Page text:
════════════════
I have a specific problem, on one specific node. Both the CMK Server and managed host are Ubuntu 18.04.
I have the agent installed and so far have been unsuccessful in multiple attempts to run and finish discovery.
I have opened all ports between the CMK Server and the managed node in question, and can actively send a telnet command to 6556:
telnet 10.x.x.x 6556
Trying 10…x.x.x…
Connected to 10.x.x.x.
Escape character is ‘^]’.
<<<check_mk>>>
Version: 1.5.0p11
AgentOS: linux
Hostname: xxxxxx01
AgentDirectory: /etc/check_mk
DataDirectory: /var/lib/check_mk_agent
SpoolDirectory: /var/lib/check_mk_agent/spool
PluginsDirectory: /usr/lib/check_mk_agent/plugins
LocalDirectory: /usr/lib/check_mk_agent/local
OnlyFrom:
<<>>
but this output is after re-installing the agent and restarting xinetd, and as you can see the output was completely truncated after <<>>, where it just hangs until I break the session.
════════════════
Rows on where the targets appear:
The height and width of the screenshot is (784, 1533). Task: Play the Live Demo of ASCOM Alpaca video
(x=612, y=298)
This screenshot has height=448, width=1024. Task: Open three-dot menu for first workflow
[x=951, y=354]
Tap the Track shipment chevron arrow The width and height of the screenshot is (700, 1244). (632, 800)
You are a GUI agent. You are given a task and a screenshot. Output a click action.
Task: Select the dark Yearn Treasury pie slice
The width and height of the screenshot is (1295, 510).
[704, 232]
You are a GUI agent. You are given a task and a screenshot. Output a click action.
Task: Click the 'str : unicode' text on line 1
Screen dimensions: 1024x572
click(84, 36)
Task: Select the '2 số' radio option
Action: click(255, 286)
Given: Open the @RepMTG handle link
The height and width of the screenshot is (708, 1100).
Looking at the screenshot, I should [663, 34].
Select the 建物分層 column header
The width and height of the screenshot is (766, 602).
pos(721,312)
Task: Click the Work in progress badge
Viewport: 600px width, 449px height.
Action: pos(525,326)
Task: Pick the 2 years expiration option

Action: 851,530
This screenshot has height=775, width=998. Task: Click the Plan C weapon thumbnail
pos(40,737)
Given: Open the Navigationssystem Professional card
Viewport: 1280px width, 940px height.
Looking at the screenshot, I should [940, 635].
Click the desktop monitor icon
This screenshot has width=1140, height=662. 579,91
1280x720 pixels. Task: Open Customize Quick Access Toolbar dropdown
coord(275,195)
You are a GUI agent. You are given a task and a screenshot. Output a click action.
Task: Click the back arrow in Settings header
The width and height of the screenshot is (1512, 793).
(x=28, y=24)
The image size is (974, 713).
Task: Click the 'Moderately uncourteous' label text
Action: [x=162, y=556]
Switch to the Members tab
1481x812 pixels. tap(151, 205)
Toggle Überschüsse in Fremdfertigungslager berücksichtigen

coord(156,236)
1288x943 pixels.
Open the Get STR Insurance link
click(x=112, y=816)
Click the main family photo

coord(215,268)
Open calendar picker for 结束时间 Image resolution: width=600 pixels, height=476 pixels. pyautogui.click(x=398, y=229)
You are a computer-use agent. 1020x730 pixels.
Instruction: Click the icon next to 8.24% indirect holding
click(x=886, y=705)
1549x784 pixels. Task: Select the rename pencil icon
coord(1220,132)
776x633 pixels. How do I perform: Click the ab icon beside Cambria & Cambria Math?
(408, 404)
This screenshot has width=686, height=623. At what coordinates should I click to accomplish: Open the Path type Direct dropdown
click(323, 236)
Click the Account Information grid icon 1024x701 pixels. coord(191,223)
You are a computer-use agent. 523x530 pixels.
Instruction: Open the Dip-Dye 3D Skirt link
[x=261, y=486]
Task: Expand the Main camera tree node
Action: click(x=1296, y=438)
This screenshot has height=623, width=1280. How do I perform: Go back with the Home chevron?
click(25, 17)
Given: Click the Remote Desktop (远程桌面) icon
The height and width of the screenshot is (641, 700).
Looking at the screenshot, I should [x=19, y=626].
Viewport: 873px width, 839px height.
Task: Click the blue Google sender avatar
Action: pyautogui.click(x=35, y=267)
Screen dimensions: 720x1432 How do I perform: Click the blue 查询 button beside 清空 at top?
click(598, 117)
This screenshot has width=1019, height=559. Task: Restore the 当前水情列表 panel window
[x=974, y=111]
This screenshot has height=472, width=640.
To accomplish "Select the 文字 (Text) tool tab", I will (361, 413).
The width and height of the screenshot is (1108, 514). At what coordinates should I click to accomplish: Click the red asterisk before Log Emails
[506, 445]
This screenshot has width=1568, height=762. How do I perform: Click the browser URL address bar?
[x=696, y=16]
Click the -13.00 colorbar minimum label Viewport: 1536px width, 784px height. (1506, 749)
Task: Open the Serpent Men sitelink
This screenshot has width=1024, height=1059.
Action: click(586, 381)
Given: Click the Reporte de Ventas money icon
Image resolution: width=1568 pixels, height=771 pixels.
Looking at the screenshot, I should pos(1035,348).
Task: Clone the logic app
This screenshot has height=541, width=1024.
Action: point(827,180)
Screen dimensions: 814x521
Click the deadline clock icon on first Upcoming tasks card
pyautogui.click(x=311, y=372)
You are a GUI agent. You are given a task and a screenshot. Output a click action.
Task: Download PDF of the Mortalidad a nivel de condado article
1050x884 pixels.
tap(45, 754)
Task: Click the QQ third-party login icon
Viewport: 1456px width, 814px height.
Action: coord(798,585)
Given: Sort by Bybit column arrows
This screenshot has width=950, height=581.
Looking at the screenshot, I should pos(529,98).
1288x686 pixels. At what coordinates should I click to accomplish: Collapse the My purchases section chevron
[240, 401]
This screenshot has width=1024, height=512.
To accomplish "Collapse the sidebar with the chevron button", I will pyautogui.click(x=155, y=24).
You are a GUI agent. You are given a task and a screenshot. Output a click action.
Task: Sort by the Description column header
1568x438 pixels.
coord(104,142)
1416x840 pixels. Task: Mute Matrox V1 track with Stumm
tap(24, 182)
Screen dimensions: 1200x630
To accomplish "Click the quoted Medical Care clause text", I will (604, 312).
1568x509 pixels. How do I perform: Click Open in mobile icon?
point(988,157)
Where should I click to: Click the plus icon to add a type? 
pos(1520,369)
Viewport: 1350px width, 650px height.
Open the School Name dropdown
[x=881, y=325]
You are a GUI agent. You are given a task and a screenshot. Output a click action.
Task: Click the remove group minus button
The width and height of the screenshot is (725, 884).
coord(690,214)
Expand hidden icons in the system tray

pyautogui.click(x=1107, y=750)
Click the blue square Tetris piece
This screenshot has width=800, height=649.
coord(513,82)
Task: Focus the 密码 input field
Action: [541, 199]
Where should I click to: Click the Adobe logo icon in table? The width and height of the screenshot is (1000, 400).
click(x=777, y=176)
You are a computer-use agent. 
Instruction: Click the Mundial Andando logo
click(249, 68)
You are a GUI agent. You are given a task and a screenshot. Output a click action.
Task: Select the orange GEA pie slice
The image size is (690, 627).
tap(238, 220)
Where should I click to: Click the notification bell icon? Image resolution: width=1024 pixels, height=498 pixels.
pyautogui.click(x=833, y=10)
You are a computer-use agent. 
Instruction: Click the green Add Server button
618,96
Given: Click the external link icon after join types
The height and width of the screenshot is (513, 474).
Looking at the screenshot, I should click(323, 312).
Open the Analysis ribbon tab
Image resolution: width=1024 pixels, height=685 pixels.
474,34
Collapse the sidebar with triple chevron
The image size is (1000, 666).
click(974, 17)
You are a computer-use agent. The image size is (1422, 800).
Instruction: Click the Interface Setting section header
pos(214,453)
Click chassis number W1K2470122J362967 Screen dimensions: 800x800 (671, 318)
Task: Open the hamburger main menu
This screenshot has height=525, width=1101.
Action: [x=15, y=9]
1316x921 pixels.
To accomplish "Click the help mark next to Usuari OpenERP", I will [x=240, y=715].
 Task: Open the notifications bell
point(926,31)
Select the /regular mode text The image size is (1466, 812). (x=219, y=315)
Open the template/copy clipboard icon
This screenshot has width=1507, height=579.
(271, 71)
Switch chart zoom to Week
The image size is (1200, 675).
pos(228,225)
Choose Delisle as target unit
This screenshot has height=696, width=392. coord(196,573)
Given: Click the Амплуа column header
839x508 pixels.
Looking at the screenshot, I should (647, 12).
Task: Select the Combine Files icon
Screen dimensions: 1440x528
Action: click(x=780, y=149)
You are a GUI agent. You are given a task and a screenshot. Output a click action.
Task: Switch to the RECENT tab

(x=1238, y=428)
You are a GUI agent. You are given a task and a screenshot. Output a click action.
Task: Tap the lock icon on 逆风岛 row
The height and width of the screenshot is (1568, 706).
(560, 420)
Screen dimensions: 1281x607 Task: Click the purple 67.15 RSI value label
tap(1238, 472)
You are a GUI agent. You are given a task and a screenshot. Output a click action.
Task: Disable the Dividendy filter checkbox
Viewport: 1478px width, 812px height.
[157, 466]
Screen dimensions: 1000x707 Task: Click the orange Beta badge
════════════════
Given request 1:
Answer these from the forum post:
(a) Which operating system do both the CMK Server and the managed host run?
(b) Which port did the telnet command connect to?
(c) Which service was restarted along with re-installing the agent?
Given request 2:
Write out the stretch of the forum post from "I have a specific" through "character is ‘^]’.".
These records were drawn from a separate source.

Full output 1:
(a) Ubuntu 18.04
(b) 6556
(c) xinetd

Full output 2:
I have a specific problem, on one specific node. Both the CMK Server and managed host are Ubuntu 18.04.
I have the agent installed and so far have been unsuccessful in multiple attempts to run and finish discovery.
I have opened all ports between the CMK Server and the managed node in question, and can actively send a telnet command to 6556:
telnet 10.x.x.x 6556
Trying 10…x.x.x…
Connected to 10.x.x.x.
Escape character is ‘^]’.